Assigned task
The line containing "This screenshot has height=661, width=1381." and every line after it, through the end of the records below: repeat them exactly, nothing more.

%%

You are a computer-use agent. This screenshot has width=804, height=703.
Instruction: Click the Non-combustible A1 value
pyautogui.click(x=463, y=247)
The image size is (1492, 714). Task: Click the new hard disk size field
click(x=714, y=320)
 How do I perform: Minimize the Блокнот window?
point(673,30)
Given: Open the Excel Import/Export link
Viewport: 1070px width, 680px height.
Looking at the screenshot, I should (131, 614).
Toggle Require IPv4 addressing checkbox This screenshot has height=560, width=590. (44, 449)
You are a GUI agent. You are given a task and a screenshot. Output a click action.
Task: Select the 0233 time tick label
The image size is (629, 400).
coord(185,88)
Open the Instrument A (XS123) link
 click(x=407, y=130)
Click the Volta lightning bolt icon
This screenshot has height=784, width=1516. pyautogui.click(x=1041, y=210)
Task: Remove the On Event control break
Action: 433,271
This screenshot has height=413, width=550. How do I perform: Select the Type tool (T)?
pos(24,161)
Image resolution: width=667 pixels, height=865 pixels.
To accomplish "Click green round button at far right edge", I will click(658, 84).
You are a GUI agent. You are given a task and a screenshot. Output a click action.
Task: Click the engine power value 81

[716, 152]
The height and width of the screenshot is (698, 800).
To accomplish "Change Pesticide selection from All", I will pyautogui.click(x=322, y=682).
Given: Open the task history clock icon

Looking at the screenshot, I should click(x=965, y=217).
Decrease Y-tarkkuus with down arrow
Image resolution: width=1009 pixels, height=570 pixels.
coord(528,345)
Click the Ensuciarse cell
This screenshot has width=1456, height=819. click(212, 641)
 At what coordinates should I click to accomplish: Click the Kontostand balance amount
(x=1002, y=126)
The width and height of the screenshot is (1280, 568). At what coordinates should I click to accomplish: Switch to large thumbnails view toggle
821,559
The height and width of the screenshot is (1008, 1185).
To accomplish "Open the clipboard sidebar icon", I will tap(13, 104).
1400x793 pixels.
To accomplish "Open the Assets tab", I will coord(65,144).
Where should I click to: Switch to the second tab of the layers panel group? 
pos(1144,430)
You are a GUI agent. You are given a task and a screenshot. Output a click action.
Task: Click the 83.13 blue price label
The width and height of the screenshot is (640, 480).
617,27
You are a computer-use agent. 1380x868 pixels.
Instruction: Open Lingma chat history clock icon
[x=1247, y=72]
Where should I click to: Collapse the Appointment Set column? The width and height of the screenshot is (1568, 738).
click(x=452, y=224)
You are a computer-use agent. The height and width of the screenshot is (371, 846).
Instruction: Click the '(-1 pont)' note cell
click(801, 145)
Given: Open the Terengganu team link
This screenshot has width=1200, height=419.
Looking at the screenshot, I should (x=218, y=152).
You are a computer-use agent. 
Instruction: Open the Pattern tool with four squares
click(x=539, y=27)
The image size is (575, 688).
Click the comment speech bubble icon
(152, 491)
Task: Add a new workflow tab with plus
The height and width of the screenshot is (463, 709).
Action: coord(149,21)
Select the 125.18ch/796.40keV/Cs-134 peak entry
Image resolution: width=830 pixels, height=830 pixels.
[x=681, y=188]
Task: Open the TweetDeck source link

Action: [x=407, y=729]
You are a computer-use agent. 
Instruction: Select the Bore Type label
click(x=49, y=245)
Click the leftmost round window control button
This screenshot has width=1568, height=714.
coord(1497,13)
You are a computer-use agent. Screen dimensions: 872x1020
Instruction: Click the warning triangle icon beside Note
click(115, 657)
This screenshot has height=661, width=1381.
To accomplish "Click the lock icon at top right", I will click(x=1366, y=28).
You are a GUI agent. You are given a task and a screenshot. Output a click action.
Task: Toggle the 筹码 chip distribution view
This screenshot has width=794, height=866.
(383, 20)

%%

Task result
This screenshot has height=661, width=1381.
To accomplish "Click the lock icon at top right", I will click(x=1366, y=28).
You are a GUI agent. You are given a task and a screenshot. Output a click action.
Task: Toggle the 筹码 chip distribution view
This screenshot has width=794, height=866.
(383, 20)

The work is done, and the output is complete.